Theatergenuss vom Feinsten: „Faust“ mit hervorragender Besetzung auf Südtiroltournee

Sein ganzes Erwachsenenleben hindurch hat sich Johann Wolfgang von Goethe mit dem Faust-Stoff auseinandergesetzt: Insgesamt schrieb und feilte er von 1771 bis 1808 – also 37 Jahre lang -, an seinem „Faust. Der Tragödie erster Teil“, der erst 1829 in Braunschweig uraufgeführt werden sollte. In den zweiten Teil investierte er weitere  sechs Jahre.
Für die Aufführung unter der Gesamtleitung von Gabriele Langes hätten kaum passendere Charaktere gewählt werden können.
Hervorragend vor allem Gabriele Langes selbst in ihrer Rolle als Mephisto. Frech, herausfordernd, unnachgiebig, unbequem, breitspurig, respektlos, aber auch frei, unbequeme Wahrheiten über die Wunderlichkeiten der Menschen auszusprechen („Nun gut, es sei dir überlassen! Und steh beschämt, wenn du erkennen musst: Ein guter Mensch in seinem dunklen Drange ist sich des rechten Weges wohl bewusst.“), verkörpert sie Mephisto in wohl all seinen Eigenschaften so, wie ihn Goethe geschaffen hat:
Gabriele Langes, sie stammt aus Lana,  hat an der Elisabethbühne Salzburg studiert und in Salzburg, Wien und München gearbeitet. 1993 hat sie das FTB gegründet und spielte nahezu alle weiblichen Hauptrollen (Medea, Elektra, Lady Macbeth, die ShenTe und die Grusche, zuletzt die „Grete Samsa“ in „Verwandlung“).
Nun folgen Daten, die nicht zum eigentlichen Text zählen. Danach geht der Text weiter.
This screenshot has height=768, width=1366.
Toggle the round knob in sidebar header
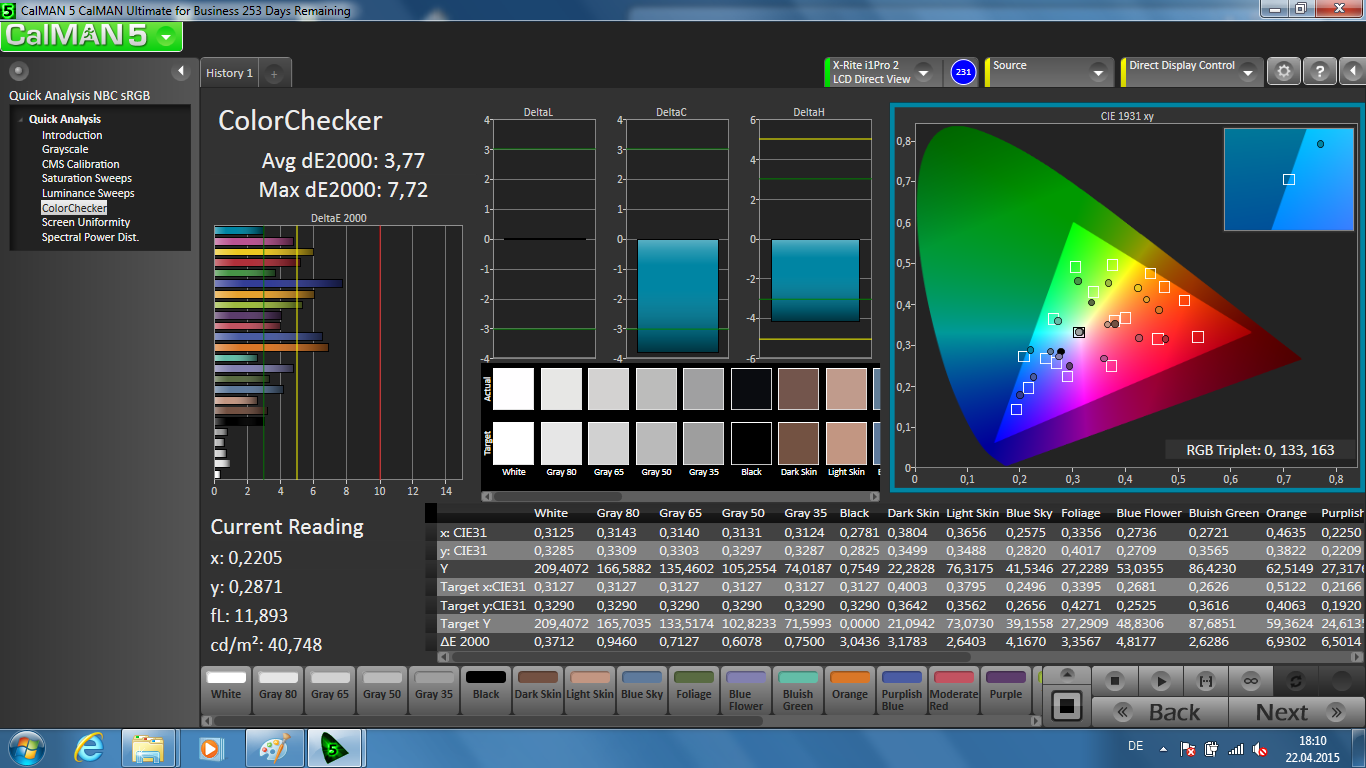coord(19,71)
Auch der aus Rostock stammende Schauspieler, Dozent und Regisseur Alexander Flache – hier in der Hauptrolle als ewig suchender Gelehrter Dr. Faust, der kurz vor der Resignation bereits die Giftphiole in der Hand hält, sich aber schließlich, um zu erkennen, „was die Welt im Innersten zusammenhält“, der Magie hingibt und einen Pakt mit dem Teufel schließt („Werd‘ ich zum Augenblicke sagen: / Verweile doch! Du bist so schön! / Dann magst du mich in Fesseln schlagen, / Dann will ich gern zugrunde gehn!“) überzeugt auf ganzer Linie. Flache spielte seit 2005 am FTB u.a. in „Kaukasischer Kreidekreis“ (Brecht), „Elektra“ (Sophokles), „Gauklermärchen“ (Ende) und Kafkas „Verwandlung“.
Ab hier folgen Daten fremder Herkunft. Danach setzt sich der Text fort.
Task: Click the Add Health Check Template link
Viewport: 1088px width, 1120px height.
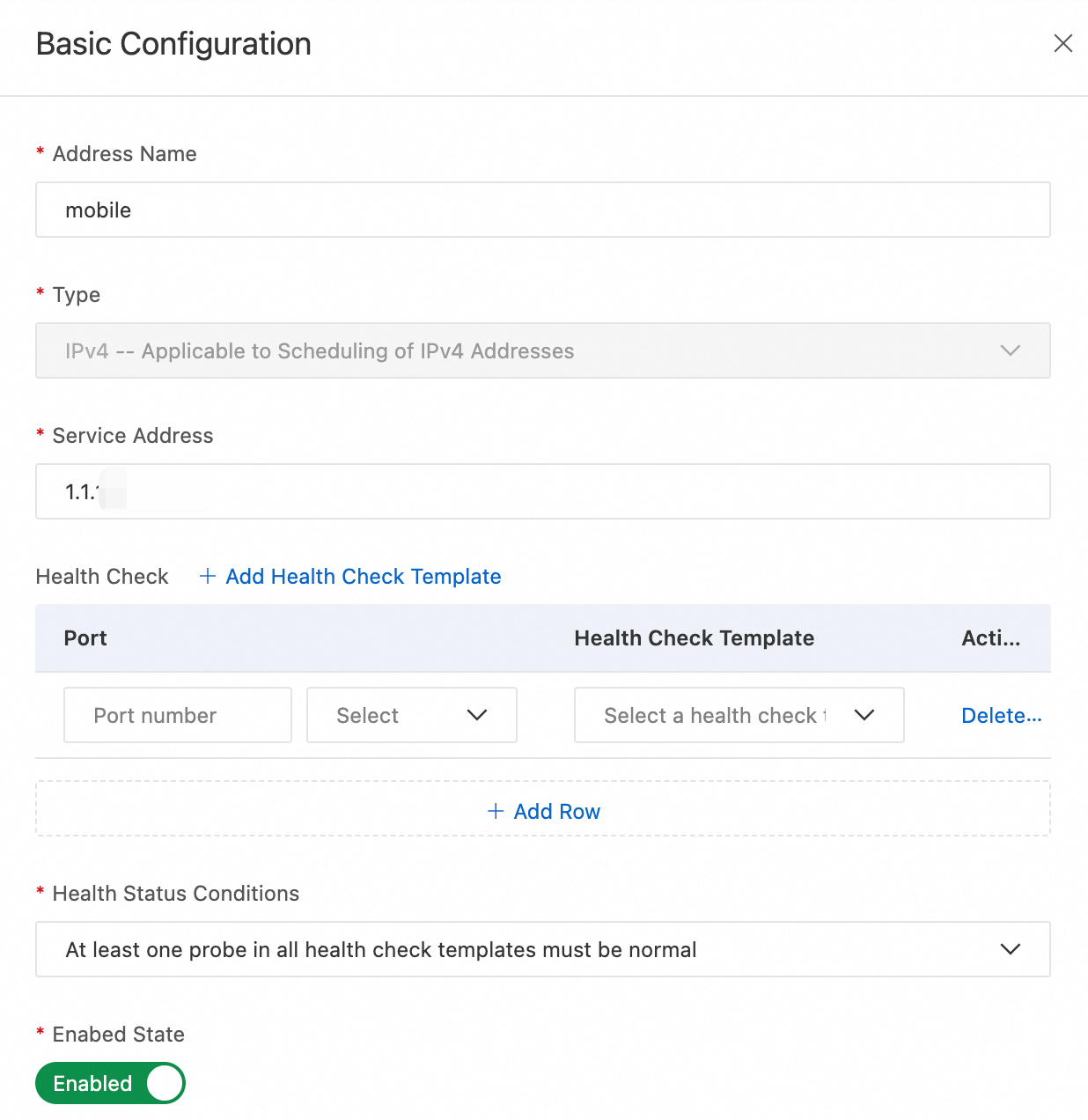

Eine Neuentdeckung ist Sarah Scherer aus Auer in der Rolle als Gretchen. Sie hat an der Schauspielschule Krauss Wien studiert und arbeitet in Wien als freiberufliche Schauspielerin, Kurzfilmerin und Drehbuchautorin. Derzeit spielt sie zum ersten Mal in ihrer Heimat Südtirol. Als Faust dem wunderschönen Gretchen begegnet, ist er sofort hin und weg. Mit Mephistos Hilfe gelingt es Faust, Gretchen für sich zu gewinnen. Schließlich wird Gretchen von Faust schwanger. Als ihr Bruder Valentin davon erfährt, will er diese Schande rächen, wird bei diesem Versuch jedoch von Faust erstochen. Mephisto und sein Schützling fliehen und lassen Gretchen mit ihren Problemen allein zurück. Um nicht mit diesem Skandal leben zu müssen, ertränkt Gretchen ihr Kind und wird zum Tode verurteilt.
Beeindruckend Sarah Scherers Ausdruck in ihrer Rolle als empfindsames, unverdorbenes, unerfahrenes Mädchen, das Faust mit Mephistos Hilfe für sich gewinnt und das schließlich den hohen, abstrakten Bestrebungen Fausts und den gesellschaftlichen Normen zum Opfer fällt. Alles anderes als eine „leichte“ Rolle, die Scherer mit Charisma und bemerkenswerter schauspielerischer Leistung ausfüllt.
Auch wenn einige Teile gekürzt wurden, dauert die Aufführung (mit Pause) fast drei Stunden. Der Kulturgenuss zahlt sich aber auf jeden Fall aus.